2005 was quite a year. Yossi Sheffi, Director of MIT's Center for Transportation and Logistics and author of The Resilient Enterprise: Overcoming Vulnerability for Competitive Advantage, has some helpful tips for companies and business leaders who want to avoid many of the painful disruptions that plagued businesses and communities in 2005. Looking forward to 2006, Sheffi warns that we must be resilient, flexible, and we must not only prepare for the unexpected, we must expect it.
The year that started with the Christmas 2004 tsunami, continued with the London bombing, Hurricanes Katrina and Rita and the devastating earthquake on the Pakistan-India border. The year ended with Russia abruptly halting the natural gas supply to Europe because its price dispute with the Ukraine. At the onset of 2006,the critical message to businesses worldwide is: your survival may depend on how prepared you are for the unexpected. In the next few years businesses should learn not only to expect the unexpected, but to get ready for it.

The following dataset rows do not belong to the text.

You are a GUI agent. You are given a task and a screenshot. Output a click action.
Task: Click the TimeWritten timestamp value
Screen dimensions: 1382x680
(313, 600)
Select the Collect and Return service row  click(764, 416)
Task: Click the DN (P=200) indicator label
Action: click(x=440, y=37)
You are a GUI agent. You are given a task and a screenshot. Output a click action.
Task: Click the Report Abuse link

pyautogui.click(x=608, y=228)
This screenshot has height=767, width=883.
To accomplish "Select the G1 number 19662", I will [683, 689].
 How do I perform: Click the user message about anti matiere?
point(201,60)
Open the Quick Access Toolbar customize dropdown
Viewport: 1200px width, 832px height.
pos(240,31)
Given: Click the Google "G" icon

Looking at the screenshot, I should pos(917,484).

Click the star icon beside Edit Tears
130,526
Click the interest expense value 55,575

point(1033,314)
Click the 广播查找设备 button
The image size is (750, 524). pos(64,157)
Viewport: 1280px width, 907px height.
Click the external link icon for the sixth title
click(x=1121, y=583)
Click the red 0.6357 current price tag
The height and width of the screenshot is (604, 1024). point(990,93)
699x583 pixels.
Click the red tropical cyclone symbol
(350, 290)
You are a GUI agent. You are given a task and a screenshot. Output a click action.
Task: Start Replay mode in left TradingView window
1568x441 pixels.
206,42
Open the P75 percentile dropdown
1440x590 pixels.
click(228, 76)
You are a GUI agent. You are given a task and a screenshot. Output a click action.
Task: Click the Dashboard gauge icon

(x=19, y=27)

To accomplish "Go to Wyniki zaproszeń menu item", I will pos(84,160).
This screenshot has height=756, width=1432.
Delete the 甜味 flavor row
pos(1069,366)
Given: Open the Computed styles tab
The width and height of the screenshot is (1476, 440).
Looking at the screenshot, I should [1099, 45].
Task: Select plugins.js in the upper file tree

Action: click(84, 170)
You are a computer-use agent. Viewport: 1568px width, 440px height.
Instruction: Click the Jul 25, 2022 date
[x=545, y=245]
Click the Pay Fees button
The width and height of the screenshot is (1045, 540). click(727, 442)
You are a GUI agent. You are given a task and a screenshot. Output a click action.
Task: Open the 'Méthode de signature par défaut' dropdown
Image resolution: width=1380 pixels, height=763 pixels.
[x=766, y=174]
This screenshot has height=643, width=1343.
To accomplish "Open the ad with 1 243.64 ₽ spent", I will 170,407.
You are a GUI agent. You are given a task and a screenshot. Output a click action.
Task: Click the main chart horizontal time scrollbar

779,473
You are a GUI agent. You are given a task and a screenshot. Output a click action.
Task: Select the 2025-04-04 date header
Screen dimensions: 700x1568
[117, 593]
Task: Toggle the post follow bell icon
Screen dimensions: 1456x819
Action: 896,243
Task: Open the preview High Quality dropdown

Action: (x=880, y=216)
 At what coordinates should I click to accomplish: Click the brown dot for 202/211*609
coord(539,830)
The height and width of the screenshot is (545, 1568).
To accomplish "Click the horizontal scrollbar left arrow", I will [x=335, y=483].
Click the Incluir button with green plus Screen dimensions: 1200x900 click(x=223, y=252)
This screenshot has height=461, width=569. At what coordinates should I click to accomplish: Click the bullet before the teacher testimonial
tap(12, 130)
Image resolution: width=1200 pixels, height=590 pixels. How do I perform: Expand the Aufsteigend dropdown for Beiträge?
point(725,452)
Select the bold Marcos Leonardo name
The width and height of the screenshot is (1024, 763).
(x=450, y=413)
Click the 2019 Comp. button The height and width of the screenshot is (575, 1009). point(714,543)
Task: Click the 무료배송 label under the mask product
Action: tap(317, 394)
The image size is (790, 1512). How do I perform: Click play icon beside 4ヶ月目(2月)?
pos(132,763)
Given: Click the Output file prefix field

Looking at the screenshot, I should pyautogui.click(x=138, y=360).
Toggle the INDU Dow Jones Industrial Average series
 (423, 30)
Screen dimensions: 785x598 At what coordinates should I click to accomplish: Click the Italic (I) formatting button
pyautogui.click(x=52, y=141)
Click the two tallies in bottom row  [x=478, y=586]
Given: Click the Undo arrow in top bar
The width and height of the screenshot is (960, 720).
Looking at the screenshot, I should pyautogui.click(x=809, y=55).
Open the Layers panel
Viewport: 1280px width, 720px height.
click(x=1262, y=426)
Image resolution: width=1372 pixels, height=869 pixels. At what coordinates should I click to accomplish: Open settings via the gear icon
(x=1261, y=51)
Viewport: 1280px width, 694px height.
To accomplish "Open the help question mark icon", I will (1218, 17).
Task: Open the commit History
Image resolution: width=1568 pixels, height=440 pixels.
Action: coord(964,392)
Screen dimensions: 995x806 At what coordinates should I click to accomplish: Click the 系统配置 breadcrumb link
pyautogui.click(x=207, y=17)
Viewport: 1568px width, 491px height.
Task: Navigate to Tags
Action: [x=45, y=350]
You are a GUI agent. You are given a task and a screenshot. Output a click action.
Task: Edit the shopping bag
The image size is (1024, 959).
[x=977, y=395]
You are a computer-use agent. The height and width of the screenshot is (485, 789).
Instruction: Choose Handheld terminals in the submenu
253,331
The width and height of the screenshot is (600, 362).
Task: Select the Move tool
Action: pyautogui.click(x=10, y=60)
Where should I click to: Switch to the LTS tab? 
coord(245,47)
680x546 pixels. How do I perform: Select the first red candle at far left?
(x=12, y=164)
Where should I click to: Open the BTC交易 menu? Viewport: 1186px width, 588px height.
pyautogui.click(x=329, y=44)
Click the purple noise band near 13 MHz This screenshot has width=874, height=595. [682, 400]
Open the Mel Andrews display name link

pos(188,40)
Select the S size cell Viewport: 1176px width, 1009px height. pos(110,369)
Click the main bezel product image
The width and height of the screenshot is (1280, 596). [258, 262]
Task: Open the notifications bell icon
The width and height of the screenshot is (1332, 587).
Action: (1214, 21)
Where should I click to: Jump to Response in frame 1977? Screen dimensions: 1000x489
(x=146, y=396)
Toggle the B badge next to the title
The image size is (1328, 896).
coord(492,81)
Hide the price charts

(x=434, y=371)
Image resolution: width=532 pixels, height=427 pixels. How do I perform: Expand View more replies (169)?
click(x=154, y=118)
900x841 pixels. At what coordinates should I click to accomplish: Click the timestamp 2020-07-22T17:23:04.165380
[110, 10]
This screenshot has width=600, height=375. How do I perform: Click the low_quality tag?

At a minimum, companies should review their safety stock policies for parts and finished products, their supplier relationships and the extent to which they have access to redundant capacity. They should also make sure that their information and detection systems are such that they can discover an unfolding problem quickly and act on it - be it a failing supplier, deteriorating labor relations, a worsening political climate, or meteorological warnings. Given the expected potential disruptions that are currently in the news, including a possible avian flu pandemic and the continuing threat of more terrorist attacks, and those that are unexpected and may take the business community and the government by surprise, enterprises should take bolder steps to increase their resiliency. Leading companies are reviewing their entire supply chains to determine whether the ability to respond flexibility in a crisis situation is built into the extended enterprise.
Companies can take a number of steps this direction. For example, they can redesign products and processes for postponement - stocking parts and semi-finished products, so they can be finished into any one of several variants - depending on where and when demand materializes. Companies can also reduce the number of parts they use in their various products, as well as standardize parts and processes so they can be interchangeable.